● **Goal of the exercise**
Return only the line containing "[Cambiar a Modo Oscuro] (430, 50)" and each line after it, exactly as written, through the end of the records.

● **Extracted entries**
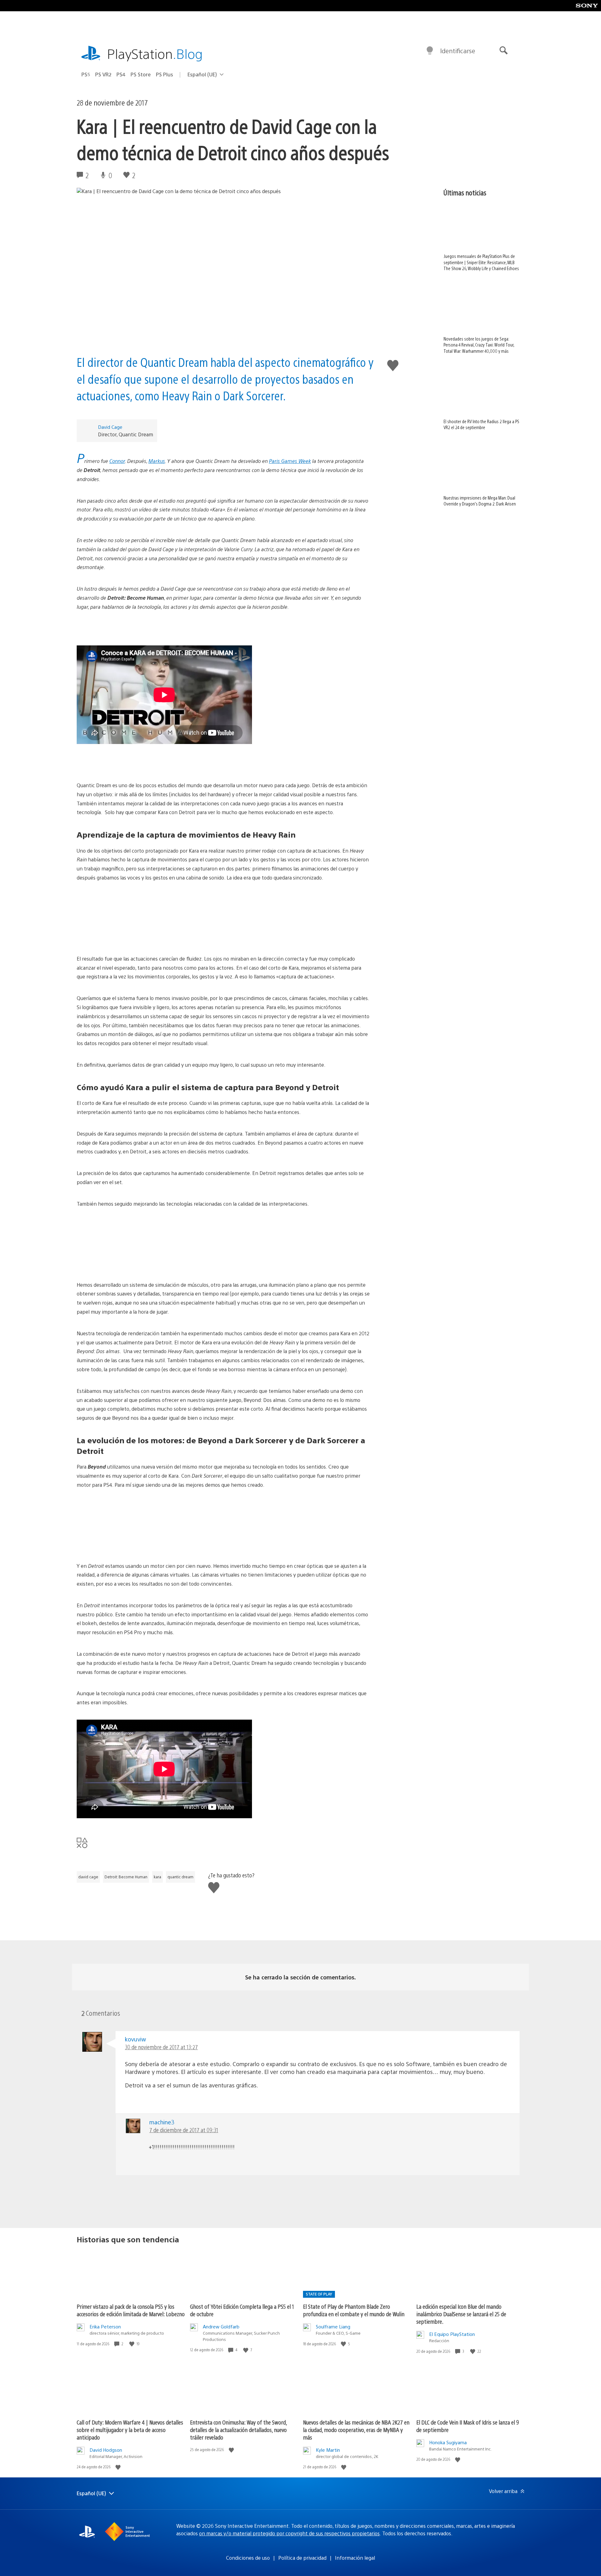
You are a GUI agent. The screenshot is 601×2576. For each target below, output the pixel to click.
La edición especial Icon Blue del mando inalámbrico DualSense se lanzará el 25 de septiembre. (461, 2314)
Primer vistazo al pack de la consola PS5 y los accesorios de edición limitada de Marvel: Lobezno (131, 2310)
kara (157, 1876)
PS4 (121, 74)
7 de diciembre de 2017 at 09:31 (183, 2129)
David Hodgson (106, 2450)
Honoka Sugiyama (448, 2442)
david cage (88, 1876)
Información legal (355, 2557)
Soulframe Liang (333, 2326)
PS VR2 (103, 74)
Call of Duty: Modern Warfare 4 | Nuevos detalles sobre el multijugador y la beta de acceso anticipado (130, 2430)
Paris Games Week (290, 461)
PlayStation (155, 53)
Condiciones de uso (248, 2557)
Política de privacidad (302, 2557)
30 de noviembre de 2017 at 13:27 (161, 2046)
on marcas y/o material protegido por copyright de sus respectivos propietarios (289, 2533)
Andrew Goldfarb (221, 2326)
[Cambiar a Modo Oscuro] (430, 50)
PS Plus (164, 74)
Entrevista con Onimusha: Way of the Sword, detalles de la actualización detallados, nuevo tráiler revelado (238, 2430)
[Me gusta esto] (132, 2344)
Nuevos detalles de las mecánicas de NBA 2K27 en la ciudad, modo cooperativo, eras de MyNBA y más (356, 2430)
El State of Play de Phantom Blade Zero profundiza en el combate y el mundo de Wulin (353, 2310)
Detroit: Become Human (126, 1876)
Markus (156, 461)
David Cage (110, 427)
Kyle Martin (328, 2450)
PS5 (85, 74)
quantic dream (180, 1876)
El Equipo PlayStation (452, 2334)
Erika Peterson (105, 2326)
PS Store (141, 74)
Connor (117, 461)
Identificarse (457, 50)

● **Exercise output**
[Cambiar a Modo Oscuro] (430, 50)
PS Plus (164, 74)
Entrevista con Onimusha: Way of the Sword, detalles de la actualización detallados, nuevo tráiler revelado (238, 2430)
[Me gusta esto] (132, 2344)
Nuevos detalles de las mecánicas de NBA 2K27 en la ciudad, modo cooperativo, eras de MyNBA y más (356, 2430)
El State of Play de Phantom Blade Zero profundiza en el combate y el mundo de Wulin (353, 2310)
Detroit: Become Human (126, 1876)
Markus (156, 461)
David Cage (110, 427)
Kyle Martin (328, 2450)
PS5 (85, 74)
quantic dream (180, 1876)
El Equipo PlayStation (452, 2334)
Erika Peterson (105, 2326)
PS Store (141, 74)
Connor (117, 461)
Identificarse (457, 50)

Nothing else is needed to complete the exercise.